_Given exercise:_
Copy the rows below verbatim, everything from the start down to the line containing "click(x=221, y=1612)", including that line.

_Data for the task:_
━━━

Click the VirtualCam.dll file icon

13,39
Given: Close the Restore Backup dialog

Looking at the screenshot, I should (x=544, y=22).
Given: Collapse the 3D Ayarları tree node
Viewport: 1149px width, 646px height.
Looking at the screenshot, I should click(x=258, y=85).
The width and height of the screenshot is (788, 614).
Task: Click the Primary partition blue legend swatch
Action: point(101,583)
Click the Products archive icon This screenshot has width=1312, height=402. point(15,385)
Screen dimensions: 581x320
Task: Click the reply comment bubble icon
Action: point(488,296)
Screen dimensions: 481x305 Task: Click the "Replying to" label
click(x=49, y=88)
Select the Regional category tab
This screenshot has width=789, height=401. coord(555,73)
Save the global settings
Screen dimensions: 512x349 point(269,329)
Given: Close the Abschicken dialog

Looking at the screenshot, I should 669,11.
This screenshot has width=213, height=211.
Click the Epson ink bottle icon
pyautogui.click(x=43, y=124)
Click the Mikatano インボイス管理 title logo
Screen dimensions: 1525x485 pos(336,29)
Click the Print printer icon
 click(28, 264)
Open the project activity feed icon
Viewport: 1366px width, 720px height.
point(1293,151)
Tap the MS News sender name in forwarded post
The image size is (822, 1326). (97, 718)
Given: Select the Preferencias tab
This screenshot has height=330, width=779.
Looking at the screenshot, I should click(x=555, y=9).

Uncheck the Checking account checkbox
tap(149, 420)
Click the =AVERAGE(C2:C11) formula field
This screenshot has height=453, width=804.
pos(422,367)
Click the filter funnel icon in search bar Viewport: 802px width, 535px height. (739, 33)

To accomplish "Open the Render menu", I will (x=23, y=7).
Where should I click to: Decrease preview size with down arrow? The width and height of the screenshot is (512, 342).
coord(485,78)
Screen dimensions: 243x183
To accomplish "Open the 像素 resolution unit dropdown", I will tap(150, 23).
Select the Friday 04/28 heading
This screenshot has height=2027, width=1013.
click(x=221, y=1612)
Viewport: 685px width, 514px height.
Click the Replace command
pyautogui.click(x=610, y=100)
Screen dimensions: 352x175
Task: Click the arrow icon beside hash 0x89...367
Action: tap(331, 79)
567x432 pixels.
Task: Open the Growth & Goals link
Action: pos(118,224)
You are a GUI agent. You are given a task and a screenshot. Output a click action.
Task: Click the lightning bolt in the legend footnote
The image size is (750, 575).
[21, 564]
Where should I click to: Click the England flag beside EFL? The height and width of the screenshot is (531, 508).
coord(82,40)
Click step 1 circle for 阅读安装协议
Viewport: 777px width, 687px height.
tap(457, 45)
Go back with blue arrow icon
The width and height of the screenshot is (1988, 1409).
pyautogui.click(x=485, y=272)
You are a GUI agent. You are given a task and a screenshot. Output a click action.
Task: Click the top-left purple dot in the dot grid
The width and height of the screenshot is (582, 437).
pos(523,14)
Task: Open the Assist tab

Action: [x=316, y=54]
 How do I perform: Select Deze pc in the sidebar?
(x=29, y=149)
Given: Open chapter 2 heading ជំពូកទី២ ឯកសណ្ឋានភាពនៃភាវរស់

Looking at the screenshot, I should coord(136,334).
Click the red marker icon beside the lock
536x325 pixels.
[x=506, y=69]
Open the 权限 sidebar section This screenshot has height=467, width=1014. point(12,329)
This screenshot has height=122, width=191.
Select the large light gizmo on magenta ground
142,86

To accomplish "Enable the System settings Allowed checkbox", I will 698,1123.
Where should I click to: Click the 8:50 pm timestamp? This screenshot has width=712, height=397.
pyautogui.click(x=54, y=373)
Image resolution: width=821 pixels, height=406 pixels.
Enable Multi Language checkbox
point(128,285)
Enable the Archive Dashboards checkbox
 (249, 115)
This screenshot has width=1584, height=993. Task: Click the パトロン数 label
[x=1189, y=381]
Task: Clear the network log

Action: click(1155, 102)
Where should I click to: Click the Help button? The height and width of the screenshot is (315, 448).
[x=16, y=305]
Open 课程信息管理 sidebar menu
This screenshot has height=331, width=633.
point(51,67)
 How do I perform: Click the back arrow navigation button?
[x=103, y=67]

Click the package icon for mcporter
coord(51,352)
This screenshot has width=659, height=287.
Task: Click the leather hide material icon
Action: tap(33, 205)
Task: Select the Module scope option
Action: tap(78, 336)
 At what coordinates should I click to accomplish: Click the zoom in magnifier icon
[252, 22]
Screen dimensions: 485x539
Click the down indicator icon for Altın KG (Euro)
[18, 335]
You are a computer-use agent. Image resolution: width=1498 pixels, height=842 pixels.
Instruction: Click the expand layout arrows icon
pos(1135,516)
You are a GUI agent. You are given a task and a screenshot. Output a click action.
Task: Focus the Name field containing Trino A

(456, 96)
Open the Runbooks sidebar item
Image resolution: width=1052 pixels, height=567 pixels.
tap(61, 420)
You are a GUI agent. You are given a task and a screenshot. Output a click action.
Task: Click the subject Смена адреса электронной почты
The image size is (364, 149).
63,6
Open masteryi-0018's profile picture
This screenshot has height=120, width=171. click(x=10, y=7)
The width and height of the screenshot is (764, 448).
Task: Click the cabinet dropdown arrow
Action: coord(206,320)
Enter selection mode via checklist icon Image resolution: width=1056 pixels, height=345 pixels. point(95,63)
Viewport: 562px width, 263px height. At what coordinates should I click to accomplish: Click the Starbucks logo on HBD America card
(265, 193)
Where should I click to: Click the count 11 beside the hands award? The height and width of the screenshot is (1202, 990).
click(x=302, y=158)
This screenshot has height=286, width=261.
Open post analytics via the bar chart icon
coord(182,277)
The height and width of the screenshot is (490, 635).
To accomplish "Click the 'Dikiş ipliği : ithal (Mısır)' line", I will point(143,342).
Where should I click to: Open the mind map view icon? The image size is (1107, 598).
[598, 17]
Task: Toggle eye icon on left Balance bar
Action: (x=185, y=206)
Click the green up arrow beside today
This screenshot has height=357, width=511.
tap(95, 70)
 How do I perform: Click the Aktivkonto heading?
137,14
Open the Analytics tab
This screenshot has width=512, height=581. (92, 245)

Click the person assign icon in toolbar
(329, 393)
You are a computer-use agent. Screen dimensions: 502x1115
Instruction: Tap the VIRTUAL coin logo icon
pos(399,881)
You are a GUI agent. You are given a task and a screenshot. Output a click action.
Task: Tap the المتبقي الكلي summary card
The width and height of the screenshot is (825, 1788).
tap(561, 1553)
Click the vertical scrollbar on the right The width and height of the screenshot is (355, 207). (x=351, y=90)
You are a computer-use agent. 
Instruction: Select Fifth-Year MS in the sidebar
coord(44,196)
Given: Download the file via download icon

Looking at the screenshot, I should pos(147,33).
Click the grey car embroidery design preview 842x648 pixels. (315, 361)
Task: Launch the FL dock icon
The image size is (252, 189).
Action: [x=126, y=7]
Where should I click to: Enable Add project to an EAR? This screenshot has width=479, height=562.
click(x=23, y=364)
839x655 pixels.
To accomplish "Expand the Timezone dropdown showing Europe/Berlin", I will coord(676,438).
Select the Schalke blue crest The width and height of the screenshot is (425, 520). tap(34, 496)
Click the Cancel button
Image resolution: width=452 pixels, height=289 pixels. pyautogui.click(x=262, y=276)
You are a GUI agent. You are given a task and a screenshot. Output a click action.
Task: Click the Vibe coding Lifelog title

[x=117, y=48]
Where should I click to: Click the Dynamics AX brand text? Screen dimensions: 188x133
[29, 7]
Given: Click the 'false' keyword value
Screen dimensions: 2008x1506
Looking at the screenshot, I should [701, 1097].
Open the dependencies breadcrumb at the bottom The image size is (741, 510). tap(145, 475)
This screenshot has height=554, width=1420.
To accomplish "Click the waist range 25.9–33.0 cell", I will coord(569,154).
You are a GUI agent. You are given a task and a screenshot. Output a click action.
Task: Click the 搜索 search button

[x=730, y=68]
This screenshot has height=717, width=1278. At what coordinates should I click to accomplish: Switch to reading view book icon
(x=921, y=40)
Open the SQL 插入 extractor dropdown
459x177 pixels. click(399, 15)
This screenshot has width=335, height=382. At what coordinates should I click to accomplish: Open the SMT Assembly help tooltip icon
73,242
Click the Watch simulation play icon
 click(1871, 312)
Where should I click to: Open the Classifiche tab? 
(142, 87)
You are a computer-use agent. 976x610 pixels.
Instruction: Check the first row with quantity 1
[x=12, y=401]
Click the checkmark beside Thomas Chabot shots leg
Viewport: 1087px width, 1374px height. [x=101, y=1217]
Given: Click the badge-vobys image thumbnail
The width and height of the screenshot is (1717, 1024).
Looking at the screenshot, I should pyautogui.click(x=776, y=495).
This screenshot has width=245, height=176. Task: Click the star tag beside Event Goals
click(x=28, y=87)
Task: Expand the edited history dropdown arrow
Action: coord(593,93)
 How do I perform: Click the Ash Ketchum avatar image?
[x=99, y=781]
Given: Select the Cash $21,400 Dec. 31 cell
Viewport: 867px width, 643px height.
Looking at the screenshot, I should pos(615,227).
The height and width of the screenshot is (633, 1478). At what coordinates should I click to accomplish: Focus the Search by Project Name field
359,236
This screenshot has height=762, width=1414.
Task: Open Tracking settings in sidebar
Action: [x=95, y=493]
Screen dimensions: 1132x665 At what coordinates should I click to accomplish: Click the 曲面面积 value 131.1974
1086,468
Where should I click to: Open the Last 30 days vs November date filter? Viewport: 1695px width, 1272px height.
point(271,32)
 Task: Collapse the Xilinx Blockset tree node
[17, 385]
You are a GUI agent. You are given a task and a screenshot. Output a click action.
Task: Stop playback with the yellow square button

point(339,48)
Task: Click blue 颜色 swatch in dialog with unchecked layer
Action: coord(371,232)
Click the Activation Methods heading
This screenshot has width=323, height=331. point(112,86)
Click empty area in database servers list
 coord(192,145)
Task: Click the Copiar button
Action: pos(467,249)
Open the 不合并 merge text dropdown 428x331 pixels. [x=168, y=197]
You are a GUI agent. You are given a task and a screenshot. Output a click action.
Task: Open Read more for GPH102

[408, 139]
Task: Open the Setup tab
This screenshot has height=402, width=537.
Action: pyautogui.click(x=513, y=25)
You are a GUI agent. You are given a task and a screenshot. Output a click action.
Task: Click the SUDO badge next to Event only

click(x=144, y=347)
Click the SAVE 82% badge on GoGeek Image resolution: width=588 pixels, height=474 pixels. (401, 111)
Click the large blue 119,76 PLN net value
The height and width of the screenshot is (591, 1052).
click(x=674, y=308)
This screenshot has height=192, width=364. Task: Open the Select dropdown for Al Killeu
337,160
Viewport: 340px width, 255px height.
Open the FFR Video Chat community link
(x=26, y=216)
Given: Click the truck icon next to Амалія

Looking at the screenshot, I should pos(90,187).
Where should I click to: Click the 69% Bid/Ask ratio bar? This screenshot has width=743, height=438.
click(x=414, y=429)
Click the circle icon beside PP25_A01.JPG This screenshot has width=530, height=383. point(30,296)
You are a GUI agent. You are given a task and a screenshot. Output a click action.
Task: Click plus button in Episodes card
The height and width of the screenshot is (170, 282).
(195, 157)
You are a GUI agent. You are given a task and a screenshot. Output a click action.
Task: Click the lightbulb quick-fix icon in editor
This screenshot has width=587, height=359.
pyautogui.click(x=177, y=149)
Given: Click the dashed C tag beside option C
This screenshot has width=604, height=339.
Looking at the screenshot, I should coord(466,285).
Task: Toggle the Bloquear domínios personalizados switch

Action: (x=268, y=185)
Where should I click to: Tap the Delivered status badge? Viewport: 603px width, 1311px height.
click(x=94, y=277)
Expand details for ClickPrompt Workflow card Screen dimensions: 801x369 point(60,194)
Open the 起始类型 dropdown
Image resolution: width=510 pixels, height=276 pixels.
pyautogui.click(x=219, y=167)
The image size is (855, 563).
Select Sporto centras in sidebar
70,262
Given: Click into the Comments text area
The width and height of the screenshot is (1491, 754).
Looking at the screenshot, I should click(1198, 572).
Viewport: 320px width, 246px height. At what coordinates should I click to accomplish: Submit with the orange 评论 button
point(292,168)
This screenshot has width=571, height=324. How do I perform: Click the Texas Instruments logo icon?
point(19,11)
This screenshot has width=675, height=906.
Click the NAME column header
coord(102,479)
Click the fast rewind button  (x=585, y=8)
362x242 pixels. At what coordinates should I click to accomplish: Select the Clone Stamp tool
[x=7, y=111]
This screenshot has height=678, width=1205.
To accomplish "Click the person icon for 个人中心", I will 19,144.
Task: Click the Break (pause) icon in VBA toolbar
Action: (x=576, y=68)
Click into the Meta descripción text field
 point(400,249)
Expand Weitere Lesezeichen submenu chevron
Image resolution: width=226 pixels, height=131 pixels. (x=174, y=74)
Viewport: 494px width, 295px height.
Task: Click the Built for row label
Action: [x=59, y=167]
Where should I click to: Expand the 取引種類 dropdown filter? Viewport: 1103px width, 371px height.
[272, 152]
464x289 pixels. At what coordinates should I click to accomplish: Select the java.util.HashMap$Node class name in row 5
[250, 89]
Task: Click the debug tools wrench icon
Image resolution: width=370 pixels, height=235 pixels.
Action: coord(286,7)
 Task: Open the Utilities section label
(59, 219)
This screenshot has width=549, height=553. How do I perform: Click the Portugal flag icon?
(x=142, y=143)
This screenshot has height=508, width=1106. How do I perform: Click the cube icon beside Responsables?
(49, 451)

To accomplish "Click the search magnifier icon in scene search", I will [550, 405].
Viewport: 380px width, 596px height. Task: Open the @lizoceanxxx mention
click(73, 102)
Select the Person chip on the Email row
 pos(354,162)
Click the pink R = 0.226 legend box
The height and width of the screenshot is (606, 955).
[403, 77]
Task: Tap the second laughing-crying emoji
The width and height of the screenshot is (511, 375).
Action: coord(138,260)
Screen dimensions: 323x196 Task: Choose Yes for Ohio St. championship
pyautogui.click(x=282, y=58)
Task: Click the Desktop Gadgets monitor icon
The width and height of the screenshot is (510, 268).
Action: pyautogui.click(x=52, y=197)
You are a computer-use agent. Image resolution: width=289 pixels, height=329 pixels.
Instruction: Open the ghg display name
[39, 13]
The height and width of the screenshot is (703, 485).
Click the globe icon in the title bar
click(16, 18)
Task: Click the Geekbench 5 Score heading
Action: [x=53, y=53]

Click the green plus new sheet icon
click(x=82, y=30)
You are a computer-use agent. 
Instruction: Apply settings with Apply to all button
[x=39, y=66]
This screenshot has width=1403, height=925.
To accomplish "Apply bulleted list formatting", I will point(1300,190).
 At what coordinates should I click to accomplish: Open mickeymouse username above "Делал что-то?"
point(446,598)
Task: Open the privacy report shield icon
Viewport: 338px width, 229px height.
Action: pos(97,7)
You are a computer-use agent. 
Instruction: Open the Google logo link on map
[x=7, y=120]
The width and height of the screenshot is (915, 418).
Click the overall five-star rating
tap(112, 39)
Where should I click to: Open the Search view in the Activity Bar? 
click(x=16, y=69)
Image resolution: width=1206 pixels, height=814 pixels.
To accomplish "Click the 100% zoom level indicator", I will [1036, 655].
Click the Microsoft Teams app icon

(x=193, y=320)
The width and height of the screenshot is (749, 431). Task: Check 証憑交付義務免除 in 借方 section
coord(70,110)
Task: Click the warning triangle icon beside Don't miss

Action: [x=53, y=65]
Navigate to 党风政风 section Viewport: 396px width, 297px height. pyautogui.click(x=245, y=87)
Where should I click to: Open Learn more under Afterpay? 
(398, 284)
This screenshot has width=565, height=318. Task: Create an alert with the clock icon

━━━

_Answer in full:_
Click the VirtualCam.dll file icon

13,39
Given: Close the Restore Backup dialog

Looking at the screenshot, I should (x=544, y=22).
Given: Collapse the 3D Ayarları tree node
Viewport: 1149px width, 646px height.
Looking at the screenshot, I should click(x=258, y=85).
The width and height of the screenshot is (788, 614).
Task: Click the Primary partition blue legend swatch
Action: point(101,583)
Click the Products archive icon This screenshot has width=1312, height=402. point(15,385)
Screen dimensions: 581x320
Task: Click the reply comment bubble icon
Action: point(488,296)
Screen dimensions: 481x305 Task: Click the "Replying to" label
click(x=49, y=88)
Select the Regional category tab
This screenshot has width=789, height=401. coord(555,73)
Save the global settings
Screen dimensions: 512x349 point(269,329)
Given: Close the Abschicken dialog

Looking at the screenshot, I should 669,11.
This screenshot has width=213, height=211.
Click the Epson ink bottle icon
pyautogui.click(x=43, y=124)
Click the Mikatano インボイス管理 title logo
Screen dimensions: 1525x485 pos(336,29)
Click the Print printer icon
 click(28, 264)
Open the project activity feed icon
Viewport: 1366px width, 720px height.
point(1293,151)
Tap the MS News sender name in forwarded post
The image size is (822, 1326). (97, 718)
Given: Select the Preferencias tab
This screenshot has height=330, width=779.
Looking at the screenshot, I should click(x=555, y=9).

Uncheck the Checking account checkbox
tap(149, 420)
Click the =AVERAGE(C2:C11) formula field
This screenshot has height=453, width=804.
pos(422,367)
Click the filter funnel icon in search bar Viewport: 802px width, 535px height. (739, 33)

To accomplish "Open the Render menu", I will (x=23, y=7).
Where should I click to: Decrease preview size with down arrow? The width and height of the screenshot is (512, 342).
coord(485,78)
Screen dimensions: 243x183
To accomplish "Open the 像素 resolution unit dropdown", I will tap(150, 23).
Select the Friday 04/28 heading
This screenshot has height=2027, width=1013.
click(x=221, y=1612)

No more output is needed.